***** DATA FOR ANALYSIS *****

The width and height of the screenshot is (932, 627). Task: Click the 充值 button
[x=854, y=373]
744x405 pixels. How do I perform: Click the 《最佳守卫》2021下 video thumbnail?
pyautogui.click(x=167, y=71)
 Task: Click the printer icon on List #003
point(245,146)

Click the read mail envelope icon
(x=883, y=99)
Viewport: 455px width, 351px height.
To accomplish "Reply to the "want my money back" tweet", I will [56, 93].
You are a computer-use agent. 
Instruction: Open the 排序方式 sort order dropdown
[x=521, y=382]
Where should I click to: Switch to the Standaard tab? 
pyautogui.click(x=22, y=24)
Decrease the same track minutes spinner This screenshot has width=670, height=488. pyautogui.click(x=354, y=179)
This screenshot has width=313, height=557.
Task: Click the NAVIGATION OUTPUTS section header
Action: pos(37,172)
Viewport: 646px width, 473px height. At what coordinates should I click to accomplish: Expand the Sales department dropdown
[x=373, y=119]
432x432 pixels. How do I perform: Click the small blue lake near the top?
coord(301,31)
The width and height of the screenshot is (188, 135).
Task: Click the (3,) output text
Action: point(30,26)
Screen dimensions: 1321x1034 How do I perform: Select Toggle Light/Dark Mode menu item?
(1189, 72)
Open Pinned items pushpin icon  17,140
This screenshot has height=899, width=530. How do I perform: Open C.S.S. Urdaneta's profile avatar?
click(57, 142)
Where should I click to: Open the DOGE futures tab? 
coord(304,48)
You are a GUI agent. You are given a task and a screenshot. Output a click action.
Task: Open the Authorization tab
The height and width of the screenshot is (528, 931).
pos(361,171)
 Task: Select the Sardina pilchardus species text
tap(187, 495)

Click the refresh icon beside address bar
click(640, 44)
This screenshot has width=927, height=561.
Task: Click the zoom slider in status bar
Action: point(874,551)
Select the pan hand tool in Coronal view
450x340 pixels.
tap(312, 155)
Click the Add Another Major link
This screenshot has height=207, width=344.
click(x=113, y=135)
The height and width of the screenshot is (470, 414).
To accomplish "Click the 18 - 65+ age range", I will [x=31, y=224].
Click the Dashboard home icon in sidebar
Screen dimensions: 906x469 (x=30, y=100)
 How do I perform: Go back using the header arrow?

*****

The lines above may hold the string "agent". Say how many do, and give only that number.

2